The victory clinched the D-backs' third straight series win at home after they had lost six straight. With a win Sunday, the club will move to .500 for the first time since May 5, when it was 14-14.
"We were scuffling five games ago and we did a lot of talking on how we needed to reverse it," D-backs manager Kirk Gibson said. "We committed to ourselves. We needed to get rid of all the negative things around us. We've played good recently."
Trevor Cahill picked up the win against his former team, allowing two runs on seven hits while striking out seven in 7 1/3 innings. Cahill walked three, including Coco Crisp and Seth Smith in the eighth inning before Gibson summoned Brad Ziegler from the bullpen.
"Walks get him in trouble sometimes," Gibson said. "He was out of gas at the end. We were trying to get as much out of him, but he threw a great game for us. He was pretty much in control."
Ziegler, another former A's pitcher, allowed a single to Brandon Inge to load the bases before Jonny Gomes' sac fly scored Crisp, but the righty got Kurt Suzuki to ground into a forceout to end the inning and close the book on Cahill.
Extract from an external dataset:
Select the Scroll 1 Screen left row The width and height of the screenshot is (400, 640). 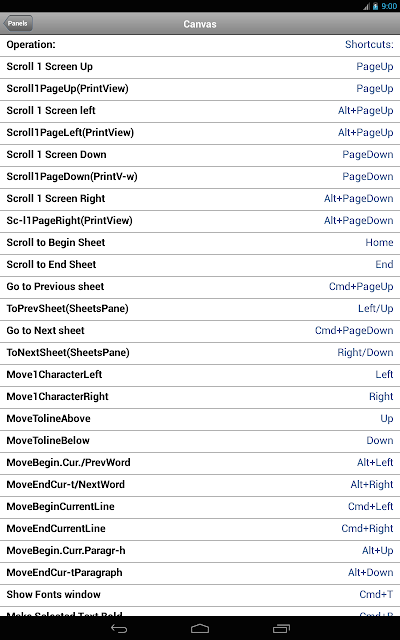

"Trevor was great. He made good pitches, he worked fast, got quick outs and you can't ask much more," Montero said. "It's tough, he probably wanted to do too much early, but he calmed down and had a really good game."
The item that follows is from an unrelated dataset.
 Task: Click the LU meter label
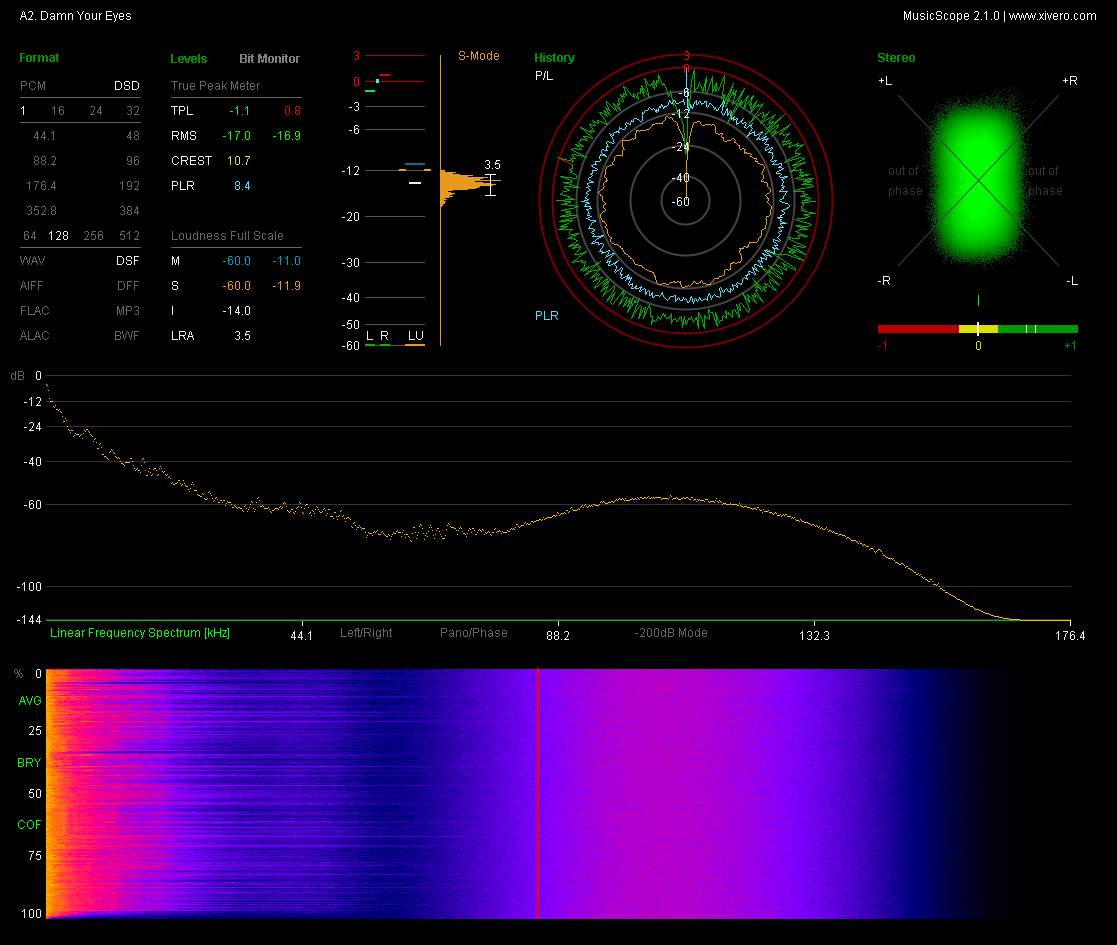tap(414, 336)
Cahill admitted facing the club that drafted him out of high school for the first time conjured up some extra feelings.
"I was probably more nervous than any other start this year," he said. "Going against the team I played for for six years. It definitely was a little more nerve-wracking."
Paul Goldschmidt's career-best hitting streak was in danger, as the first baseman was 0-for-3 with three strikeouts heading into the bottom of the eighth inning, but he extended his stretch to 16 games with an RBI single as the D-backs added a pair of insurance runs.
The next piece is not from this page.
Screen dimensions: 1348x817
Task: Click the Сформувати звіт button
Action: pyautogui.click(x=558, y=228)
"I guess it's cool," Goldschmidt said. "I haven't really thought about it, I'm just trying help us win. Any time we can add runs, it's good."
The D-backs also extended their franchise record streaks of games and innings without an error to 12 and 111.
A's starter Jarrod Parker, who was sent to Oakland in the trade that brought Cahill to Arizona, performed well in his return to Chase Field through the first four innings, but his night unraveled in the fifth to the tune of five D-backs runs. He left after five innings having matched a career-high by allowing six earned runs on eight hits.
"Well, it came down to the Montero at-bat," said A's manager Bob Melvin, who was ejected at the end of the fifth for arguing balls and strikes. "I thought [Parker's] stuff was good, probably a little bit more behind than we've seen him. He just got a little frustrated and then, really, that pitch to Montero over the plate."
Tied at 1 to start the fifth after the D-backs left a runner in scoring position in both the second and third innings, Justin Upton broke the tie with an RBI double before Montero's grand slam later in the frame.
"He's swinging it better. He's worked hard," Gibson said of Upton. "He's more relaxed. He's got good energy and doing what he's supposed to do."